■ The exercise: From the records below, quote every line from the one containing "coordinates (78, 75)." through the one containing "help is located at coordinates (338, 34).", with both of those lines included.

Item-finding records
========

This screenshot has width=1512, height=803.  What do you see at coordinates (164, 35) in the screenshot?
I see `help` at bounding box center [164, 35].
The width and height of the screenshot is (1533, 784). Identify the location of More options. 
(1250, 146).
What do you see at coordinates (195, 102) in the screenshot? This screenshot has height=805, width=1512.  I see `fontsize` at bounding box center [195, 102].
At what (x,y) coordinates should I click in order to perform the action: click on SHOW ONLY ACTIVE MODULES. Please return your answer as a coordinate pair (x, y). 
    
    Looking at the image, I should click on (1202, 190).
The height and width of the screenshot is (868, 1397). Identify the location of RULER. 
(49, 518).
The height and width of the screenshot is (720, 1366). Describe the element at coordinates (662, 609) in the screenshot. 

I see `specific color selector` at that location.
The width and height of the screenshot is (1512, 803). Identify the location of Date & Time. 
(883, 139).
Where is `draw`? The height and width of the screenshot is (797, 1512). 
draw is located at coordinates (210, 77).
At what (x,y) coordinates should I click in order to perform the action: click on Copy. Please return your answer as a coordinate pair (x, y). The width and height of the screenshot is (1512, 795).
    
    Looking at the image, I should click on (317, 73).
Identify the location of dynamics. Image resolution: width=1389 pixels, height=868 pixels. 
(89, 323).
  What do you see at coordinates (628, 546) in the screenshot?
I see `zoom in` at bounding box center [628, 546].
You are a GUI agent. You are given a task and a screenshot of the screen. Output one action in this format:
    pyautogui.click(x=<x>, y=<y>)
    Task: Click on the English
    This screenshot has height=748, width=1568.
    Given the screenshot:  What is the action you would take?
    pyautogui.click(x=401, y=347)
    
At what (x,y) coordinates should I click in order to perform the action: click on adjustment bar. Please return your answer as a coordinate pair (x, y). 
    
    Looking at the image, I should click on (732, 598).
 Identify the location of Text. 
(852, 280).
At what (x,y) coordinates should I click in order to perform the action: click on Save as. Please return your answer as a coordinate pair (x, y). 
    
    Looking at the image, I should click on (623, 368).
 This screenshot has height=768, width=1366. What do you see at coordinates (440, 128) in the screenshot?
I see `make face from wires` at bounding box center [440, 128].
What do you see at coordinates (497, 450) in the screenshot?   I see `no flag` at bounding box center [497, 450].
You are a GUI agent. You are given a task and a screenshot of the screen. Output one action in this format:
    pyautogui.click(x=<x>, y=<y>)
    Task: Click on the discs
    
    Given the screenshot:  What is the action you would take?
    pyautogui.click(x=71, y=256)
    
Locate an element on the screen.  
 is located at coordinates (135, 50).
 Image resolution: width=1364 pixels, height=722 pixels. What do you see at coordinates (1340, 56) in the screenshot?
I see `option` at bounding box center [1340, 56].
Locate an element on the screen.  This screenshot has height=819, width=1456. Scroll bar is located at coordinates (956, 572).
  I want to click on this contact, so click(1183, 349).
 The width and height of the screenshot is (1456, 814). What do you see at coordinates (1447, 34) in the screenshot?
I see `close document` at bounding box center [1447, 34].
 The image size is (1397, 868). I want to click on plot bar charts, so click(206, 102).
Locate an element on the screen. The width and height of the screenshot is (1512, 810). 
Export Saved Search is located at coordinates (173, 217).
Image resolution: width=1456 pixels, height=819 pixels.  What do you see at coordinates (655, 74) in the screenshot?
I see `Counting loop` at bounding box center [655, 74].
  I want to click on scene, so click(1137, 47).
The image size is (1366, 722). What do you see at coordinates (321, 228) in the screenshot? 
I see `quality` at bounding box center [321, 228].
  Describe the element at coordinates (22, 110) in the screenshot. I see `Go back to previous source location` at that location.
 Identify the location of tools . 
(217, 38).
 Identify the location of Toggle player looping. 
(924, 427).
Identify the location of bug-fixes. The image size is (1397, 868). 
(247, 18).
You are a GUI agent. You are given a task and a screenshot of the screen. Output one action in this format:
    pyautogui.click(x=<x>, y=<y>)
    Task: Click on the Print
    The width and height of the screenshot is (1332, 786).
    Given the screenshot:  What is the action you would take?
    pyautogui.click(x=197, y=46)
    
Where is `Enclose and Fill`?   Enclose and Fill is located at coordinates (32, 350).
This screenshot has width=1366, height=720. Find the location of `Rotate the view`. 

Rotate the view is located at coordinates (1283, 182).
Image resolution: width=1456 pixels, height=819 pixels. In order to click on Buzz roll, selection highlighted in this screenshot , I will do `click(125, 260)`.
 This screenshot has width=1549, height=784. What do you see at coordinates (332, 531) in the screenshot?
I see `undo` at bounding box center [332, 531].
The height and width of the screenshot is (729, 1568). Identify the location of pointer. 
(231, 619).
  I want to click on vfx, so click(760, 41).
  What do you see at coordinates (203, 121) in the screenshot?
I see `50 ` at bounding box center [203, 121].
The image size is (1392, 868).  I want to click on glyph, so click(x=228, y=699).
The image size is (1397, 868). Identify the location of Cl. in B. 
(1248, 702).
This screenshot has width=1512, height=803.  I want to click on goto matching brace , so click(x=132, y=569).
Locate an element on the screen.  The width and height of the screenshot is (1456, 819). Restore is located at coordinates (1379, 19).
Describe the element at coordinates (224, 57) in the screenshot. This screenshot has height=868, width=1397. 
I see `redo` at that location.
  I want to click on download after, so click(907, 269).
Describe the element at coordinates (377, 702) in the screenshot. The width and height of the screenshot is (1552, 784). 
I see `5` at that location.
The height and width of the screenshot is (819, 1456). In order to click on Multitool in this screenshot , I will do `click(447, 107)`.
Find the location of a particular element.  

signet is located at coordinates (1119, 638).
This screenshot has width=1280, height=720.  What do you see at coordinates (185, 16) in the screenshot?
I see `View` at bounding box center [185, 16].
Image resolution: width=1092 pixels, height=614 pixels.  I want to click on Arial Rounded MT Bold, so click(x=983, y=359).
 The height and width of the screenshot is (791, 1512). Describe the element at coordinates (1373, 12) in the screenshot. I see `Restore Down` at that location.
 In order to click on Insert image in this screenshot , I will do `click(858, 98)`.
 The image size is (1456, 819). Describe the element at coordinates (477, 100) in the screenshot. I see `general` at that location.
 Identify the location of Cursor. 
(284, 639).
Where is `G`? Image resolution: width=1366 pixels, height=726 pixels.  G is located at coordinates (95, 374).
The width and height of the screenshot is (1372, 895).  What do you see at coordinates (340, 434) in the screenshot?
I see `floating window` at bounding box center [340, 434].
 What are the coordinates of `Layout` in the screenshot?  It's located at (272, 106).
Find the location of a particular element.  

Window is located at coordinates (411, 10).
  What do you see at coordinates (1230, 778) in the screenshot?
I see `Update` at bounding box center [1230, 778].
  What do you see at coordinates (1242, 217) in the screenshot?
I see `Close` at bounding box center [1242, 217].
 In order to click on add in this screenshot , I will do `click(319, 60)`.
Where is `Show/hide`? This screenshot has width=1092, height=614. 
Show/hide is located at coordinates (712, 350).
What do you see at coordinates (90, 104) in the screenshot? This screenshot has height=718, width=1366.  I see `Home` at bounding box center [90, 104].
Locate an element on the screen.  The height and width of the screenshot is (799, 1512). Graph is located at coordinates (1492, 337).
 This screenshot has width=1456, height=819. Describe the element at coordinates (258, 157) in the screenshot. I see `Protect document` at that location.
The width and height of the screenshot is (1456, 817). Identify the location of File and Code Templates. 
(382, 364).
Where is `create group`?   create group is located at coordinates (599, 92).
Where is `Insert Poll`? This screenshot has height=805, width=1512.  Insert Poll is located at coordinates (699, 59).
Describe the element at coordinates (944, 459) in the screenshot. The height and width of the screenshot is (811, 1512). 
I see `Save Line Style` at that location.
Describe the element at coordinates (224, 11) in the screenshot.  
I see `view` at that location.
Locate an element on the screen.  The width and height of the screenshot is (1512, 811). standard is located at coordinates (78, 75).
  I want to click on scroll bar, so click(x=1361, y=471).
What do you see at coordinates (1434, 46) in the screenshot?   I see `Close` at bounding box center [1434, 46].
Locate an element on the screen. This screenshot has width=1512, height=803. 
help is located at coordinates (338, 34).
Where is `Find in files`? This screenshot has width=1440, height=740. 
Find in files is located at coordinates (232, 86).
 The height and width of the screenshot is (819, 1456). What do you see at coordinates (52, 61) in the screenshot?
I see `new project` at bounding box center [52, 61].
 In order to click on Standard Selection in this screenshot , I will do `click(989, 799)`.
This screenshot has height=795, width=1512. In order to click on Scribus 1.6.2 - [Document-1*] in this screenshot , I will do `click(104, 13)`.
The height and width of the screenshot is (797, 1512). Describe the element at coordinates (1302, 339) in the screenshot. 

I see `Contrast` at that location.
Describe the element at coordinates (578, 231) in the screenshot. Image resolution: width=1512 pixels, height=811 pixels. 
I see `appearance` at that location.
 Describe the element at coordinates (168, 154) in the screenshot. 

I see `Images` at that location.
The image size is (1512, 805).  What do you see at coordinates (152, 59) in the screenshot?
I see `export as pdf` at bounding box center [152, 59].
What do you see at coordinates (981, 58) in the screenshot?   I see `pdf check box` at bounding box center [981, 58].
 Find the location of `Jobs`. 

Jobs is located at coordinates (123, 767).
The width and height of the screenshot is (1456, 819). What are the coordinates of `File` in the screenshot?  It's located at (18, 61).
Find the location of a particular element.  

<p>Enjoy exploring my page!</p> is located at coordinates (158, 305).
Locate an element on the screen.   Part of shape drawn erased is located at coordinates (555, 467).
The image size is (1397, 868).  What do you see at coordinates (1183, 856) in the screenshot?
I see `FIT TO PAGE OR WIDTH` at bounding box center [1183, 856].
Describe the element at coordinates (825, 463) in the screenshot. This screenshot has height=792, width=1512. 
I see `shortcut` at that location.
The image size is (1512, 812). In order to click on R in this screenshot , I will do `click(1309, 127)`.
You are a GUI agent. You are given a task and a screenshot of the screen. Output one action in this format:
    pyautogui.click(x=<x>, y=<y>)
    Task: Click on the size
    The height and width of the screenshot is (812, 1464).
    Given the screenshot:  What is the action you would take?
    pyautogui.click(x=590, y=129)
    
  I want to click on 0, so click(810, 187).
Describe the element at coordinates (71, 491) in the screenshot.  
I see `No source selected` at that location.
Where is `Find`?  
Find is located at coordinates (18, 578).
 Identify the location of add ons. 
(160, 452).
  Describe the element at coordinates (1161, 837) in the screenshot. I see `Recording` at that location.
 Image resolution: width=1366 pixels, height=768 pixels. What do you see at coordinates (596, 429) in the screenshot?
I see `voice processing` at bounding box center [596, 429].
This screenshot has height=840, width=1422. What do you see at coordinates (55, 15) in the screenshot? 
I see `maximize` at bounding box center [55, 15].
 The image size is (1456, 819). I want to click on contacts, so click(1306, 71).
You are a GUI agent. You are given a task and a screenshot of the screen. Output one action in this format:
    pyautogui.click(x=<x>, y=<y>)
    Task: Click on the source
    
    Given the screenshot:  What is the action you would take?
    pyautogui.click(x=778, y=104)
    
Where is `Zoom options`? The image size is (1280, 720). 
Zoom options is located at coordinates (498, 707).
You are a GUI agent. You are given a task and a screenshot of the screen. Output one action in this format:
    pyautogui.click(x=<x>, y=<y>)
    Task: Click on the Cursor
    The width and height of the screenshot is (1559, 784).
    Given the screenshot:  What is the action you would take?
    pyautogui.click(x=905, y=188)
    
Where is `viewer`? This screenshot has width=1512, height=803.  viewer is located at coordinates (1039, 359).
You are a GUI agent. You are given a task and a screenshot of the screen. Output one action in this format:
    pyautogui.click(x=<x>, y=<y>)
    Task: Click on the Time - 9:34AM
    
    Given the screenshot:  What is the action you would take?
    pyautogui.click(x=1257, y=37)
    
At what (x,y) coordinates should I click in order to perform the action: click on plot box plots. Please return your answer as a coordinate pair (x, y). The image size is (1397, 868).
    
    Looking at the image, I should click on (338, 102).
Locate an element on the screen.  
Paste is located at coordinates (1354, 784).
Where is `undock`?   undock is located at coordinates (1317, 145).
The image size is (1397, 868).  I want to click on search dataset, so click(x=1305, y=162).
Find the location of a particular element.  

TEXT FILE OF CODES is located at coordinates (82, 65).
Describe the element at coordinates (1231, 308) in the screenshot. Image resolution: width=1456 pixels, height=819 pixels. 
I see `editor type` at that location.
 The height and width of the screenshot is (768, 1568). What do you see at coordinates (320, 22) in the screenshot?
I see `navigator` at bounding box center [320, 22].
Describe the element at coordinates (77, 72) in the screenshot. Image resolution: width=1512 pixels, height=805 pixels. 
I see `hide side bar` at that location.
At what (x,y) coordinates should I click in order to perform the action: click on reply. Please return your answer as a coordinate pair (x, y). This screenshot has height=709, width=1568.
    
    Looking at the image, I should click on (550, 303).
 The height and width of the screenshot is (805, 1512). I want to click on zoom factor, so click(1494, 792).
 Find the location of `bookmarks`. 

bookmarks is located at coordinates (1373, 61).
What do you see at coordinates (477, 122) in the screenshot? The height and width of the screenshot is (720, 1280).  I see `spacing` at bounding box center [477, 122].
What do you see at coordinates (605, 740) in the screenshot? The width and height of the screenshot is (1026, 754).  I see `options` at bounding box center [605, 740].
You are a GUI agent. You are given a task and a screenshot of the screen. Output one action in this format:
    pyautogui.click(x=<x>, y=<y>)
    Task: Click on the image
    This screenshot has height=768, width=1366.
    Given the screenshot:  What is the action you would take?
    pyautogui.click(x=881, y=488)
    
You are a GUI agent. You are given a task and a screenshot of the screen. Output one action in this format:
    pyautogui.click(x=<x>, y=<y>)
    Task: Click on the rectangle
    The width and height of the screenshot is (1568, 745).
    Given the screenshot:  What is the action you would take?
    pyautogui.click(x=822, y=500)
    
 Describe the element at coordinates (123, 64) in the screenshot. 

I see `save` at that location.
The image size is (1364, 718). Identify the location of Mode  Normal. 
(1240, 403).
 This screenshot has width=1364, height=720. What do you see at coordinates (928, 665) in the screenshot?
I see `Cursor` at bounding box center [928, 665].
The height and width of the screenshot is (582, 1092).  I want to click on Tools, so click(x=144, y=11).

========

■ Response to the exercise:
Locate an element on the screen.  The width and height of the screenshot is (1512, 811). standard is located at coordinates (78, 75).
  I want to click on scroll bar, so click(x=1361, y=471).
What do you see at coordinates (1434, 46) in the screenshot?   I see `Close` at bounding box center [1434, 46].
Locate an element on the screen. This screenshot has width=1512, height=803. 
help is located at coordinates (338, 34).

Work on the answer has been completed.